The majority of the patients with congenital adrenal hyperplasia, for example, have mutations in CYP21A2, while a smaller proportion of patients with the same condition have mutations in one of the four other genes that give rise to similar phenotypes (24) (POR, STAR, HSD3B2, CYP11B1, and CYP17A1). Sequencing all six genes by current methods would cost over $10,000. Assuming that we pool a minimum of seven bar-coded samples for one reaction worth of targeted baits and sequence on one lane of an Illumina HiSeq2000 flow cell with 50-bp paired-end reads, our comprehensive sequencing approach would cost less than $1000 per sample. Included in this cost per sample is the labor and reagents for library preparation ($350), cost of targeted baits ($150), bioinformatic analysis ($200), and the full-sequencing service ($300). Even with the additional costs that need to be factored in if performed within a clinical setting, such as hospital overhead, maintenance of CLIA, CAP and state certifications, and the higher labor costs of licensed medical technologists, the proposed method would come out to be significantly cheaper while providing more information than current one-gene-at-a-time Sanger sequencing approaches. While endocrine testing and radiological imaging can help to prioritize the order in which genes are sequenced, these tests may lengthen the diagnostic process, increase costs, and are sometimes invasive. Sequencing all the genes upfront requires only a blood draw, and the entire process can be completed in less than 3 weeks, which is shorter than the turnaround time for clinical molecular genetic sequencing tests for single genes.

Several groups have explored similar targeted sequencing approaches to encompass all known genes conferring an inherited risk of breast/ovarian cancer, congenital ocular disorders, or hereditary hearing loss (16, 25, 26). Both commercial and academic reference laboratories have realized the utility of such panels, and now offer sequencing services for all genes causing various cardiomyopathies, and other phenotypic traits associated with 20 or more genes (27). All of these approaches simply replace the current one-gene-at-a-time sequencing tests traditionally offered, reducing the cost while increasing the diagnostic yield. However, we have yet to see a systematic reevaluation of the powerful role that such genetic diagnosis can play in early diagnosis and management. By integrating these diagnostic tools into the clinical framework, we might eliminate unnecessary tests and the risks, costs, and diagnostic delays associated with them. Furthermore, with the cost of whole-genome sequencing soon falling below the aggregate cost of performing standard Sanger sequencing on two or three single genes, it is likely that health care systems will be reluctant to cover the latter, when much more comprehensive diagnostic information can be gained for the same price by massively parallel sequencing.

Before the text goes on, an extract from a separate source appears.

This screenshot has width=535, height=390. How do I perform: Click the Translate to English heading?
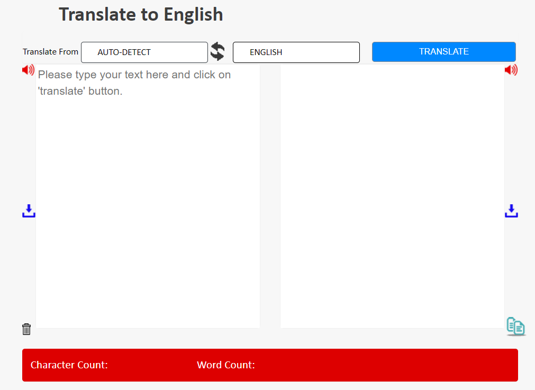point(141,15)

The ability to provide a single test that produces such a variety of genetic information (copy number variation, sex chromosome complement, and sequence variants) has the potential to significantly alter clinical practice. In our cohort of 14 patients, a diagnosis was identified in 9 of 14 (64%). Parents with children afflicted with a genetic disease place a high value on obtaining a genetic diagnosis, even with the knowledge that a diagnosis is not reached in all cases and that identification of the genetic lesion will not necessarily affect medical management (28). By establishing a primary genetic diagnosis, the patient is spared a long and difficult diagnostic process including numerous costly and sometimes invasive tests. For parents dealing with the appreciably greater stress of a child presenting with a DSD, a genetic test may provide a better understanding of the condition’s etiology and outcomes. The next step is to evaluate the impact of genomic sequencing on quality of life in patients with rare genetic disorders such as DSD.

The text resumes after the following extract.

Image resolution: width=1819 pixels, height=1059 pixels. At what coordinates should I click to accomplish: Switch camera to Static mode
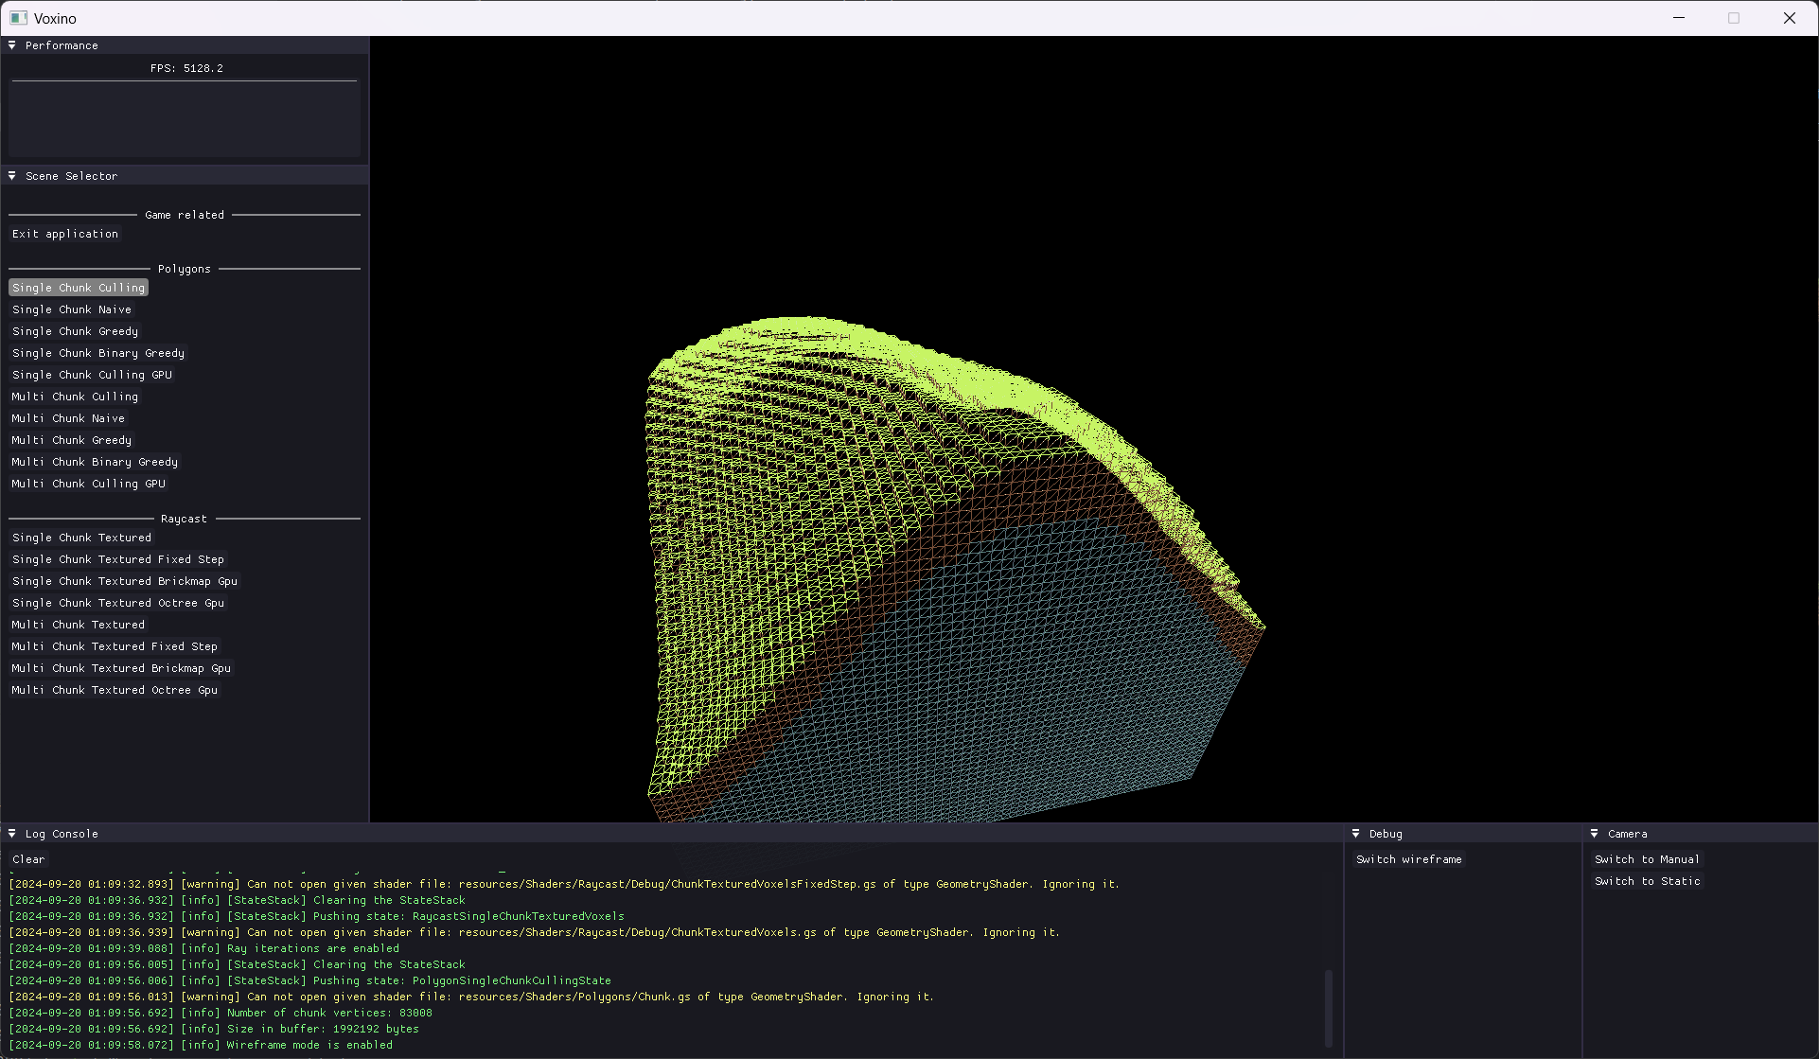click(x=1647, y=881)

Our novel results show the potential of using next-generation sequencing to reframe the typical diagnosis pipeline within clinical medicine. This is especially true for those patients with rare disorders who have variable phenotypes and multiple genes associated with the phenotype, such as DSD. The development of clinical diagnostic tools targeted toward broader phenotypes will catapult molecular diagnostics from a confirmatory test to a primary diagnostic tool that can diagnose and triage the patient earlier into appropriate management.

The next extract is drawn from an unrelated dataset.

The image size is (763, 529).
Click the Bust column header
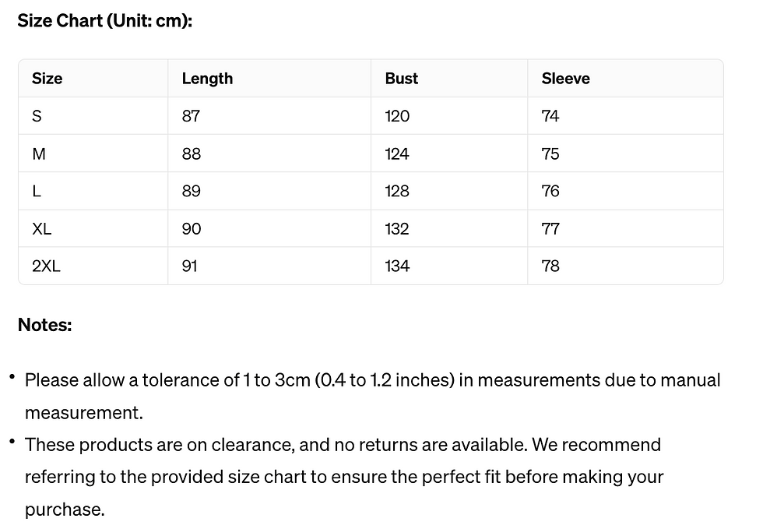point(402,79)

Traditional clinical diagnosis for newborns presenting with atypical phenotypic sex requires karyotype tests, electrolyte measurements, hormone challenges and stimulation tests, and imaging studies to visualize the gonads and internal reproductive structures. For newborns presenting with ambiguous genitalia, the major life-threatening concern is salt-wasting adrenal crisis. Therefore, we propose that all newborns presenting with ambiguous genitalia should be monitored until it can be safely determined that there is no risk of adrenal crisis. At the same time, in lieu of performing all the other subsequent clinical tests enumerated above, we propose that a blood specimen be sent for targeted DSD sequencing to identify the causative gene mutation. Once the involved gene is identified, follow-up functional tests can be performed to direct clinical management (Fig. 3). Establishing a precise genetic etiology early on allows one to predict the likelihood of developmental delay as well as conditions that might not be apparent in the newborn period.

Fig. 3 — Proposed integration of targeted sequencing approach to clinical management of suspected DSD. Current clinical management begins with the identification of an abnormal phenotype and is followed by multiple metabolic and endocrine tests, genetic tests, and imaging studies in order to identify the mostly likely candidate for sequencing. Targeted sequencing approach would prioritize a genetic diagnosis, which would be functionally assayed and confirmed with endocrine and imaging studies of the patient.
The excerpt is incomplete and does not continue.